Figure 4. TRAF2 activates NF-κB in cancer cells with TRAF2 amplification.

(A) NF-κB activity in cancer cell lines with (RKO, KYSE30, H2009, SUM52, T47D, LS513, EFO21, EFM19) or without (A2780, NCIH661, OV90, SW48, BT474) TRAF2 amplification. Cell lines were transduced with a stable NF-κB luciferase reporter and raw light united (RLU) activity was measured and normalized to baseline viability activity (B) NF-κB activity in RKO cells after TRAF2 suppression. Stable NF-κB reporter RKO cells were transduced as indicated with TRAF2-specific shRNA and luciferase raw light unit (RLU) activity was measured and normalized to activity observed with control vector. Results reported as mean ± SD of three experiments. (C) NF-κB target gene expression in RKO cells following expressing TRAF2 specific shRNA (TRAF2#1 or shTRAF2 #3(UTR)) specific shTRAF2 (shTRAF2#3) with TRAF2 or control (vector). Relative expression was quantified by RT-PCR using ΔΔCT and normalized to levels observed with control (V5 and shLACZ) cells. (D) Proliferative capacity of cell lines after NF-κB inhibition.

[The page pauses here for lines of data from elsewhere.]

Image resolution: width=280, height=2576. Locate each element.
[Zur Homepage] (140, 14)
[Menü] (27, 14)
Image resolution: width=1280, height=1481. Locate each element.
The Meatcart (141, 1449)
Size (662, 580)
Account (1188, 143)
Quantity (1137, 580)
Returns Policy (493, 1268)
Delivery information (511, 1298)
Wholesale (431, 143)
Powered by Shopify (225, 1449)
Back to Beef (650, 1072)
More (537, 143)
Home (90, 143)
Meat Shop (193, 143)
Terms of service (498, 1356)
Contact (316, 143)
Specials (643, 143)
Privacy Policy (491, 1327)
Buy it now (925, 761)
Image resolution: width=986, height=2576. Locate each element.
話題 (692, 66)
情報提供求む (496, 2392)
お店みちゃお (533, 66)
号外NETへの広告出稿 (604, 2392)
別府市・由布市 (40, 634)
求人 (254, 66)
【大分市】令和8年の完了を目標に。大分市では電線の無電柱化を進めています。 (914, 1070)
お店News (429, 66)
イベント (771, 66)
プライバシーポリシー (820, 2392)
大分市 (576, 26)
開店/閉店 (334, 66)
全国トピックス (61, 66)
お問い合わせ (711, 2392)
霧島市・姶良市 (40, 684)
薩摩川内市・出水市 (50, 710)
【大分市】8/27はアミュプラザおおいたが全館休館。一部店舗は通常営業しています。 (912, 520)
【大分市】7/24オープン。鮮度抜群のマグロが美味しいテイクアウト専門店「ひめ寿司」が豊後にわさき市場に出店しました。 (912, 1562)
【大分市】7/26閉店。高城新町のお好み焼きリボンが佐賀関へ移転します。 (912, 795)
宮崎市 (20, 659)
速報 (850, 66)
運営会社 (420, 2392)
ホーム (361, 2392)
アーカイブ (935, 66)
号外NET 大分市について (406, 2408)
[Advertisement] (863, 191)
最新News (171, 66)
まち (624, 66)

Cells line with (red) and without (blue) TRAF2 amplification were transduced with the NF-κB super-repressor and proliferation was normalized to cells expressing control vector (Dark colors). Results reported as mean ± SD of three experiments. (E) TRAF2 expression in RKO cells coexpressing either control (shLACZ), shTRAF2#1 or a UTR-specific shTRAF2 (shTRAF2 #3) with TRAF2, TRAF2 S11A, or control (vector). (F) Long term proliferative capacity of RKO cells after TRAF2 suppression and forced expression of TRAF2 or TRAF2 S11A. Cumulative population doubling (PD) of RKO cells from (E) 21d after transduction.